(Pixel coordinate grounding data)

☆ ☆ ☆ ☆

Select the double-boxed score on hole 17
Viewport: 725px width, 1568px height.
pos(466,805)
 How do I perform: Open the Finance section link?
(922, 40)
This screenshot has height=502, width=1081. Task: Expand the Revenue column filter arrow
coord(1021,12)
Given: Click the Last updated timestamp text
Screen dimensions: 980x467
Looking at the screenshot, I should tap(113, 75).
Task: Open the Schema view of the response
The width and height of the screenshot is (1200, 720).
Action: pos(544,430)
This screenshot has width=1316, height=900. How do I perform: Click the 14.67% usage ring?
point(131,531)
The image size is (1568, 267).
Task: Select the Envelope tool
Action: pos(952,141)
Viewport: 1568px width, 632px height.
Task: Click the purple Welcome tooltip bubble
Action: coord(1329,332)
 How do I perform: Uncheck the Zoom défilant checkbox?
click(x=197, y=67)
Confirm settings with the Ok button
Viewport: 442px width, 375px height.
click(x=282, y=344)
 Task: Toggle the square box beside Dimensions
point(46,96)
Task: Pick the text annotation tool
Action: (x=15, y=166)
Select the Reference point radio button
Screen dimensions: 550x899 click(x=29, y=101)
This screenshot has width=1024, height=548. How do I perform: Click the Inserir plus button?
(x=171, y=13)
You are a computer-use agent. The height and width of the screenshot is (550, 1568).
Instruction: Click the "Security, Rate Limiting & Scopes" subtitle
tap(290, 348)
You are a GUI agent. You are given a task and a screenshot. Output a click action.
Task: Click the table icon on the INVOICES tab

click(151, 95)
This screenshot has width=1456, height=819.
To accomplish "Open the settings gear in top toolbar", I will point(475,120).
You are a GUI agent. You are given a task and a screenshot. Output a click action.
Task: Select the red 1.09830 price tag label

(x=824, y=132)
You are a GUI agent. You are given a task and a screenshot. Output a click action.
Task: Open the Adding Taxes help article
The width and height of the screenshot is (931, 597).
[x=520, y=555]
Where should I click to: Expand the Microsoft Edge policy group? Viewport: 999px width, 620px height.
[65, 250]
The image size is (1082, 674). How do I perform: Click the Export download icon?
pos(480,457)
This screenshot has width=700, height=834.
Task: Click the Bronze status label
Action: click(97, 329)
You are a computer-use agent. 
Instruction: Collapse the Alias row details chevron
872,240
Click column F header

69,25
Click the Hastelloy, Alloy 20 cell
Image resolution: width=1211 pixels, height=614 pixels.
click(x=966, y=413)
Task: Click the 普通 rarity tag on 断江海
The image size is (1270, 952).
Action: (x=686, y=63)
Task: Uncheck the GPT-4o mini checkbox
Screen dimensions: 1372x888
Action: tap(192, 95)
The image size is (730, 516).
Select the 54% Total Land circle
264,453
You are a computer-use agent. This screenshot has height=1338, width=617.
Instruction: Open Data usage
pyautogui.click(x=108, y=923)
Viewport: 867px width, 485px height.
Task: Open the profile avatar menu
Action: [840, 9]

☆ ☆ ☆ ☆

TASK REQUIREMENTS -> Copy each line above holding "computer".

WRITTEN ANSWER ->
You are a computer-use agent. The height and width of the screenshot is (550, 1568).
You are a computer-use agent. 
You are a computer-use agent. This screenshot has height=1338, width=617.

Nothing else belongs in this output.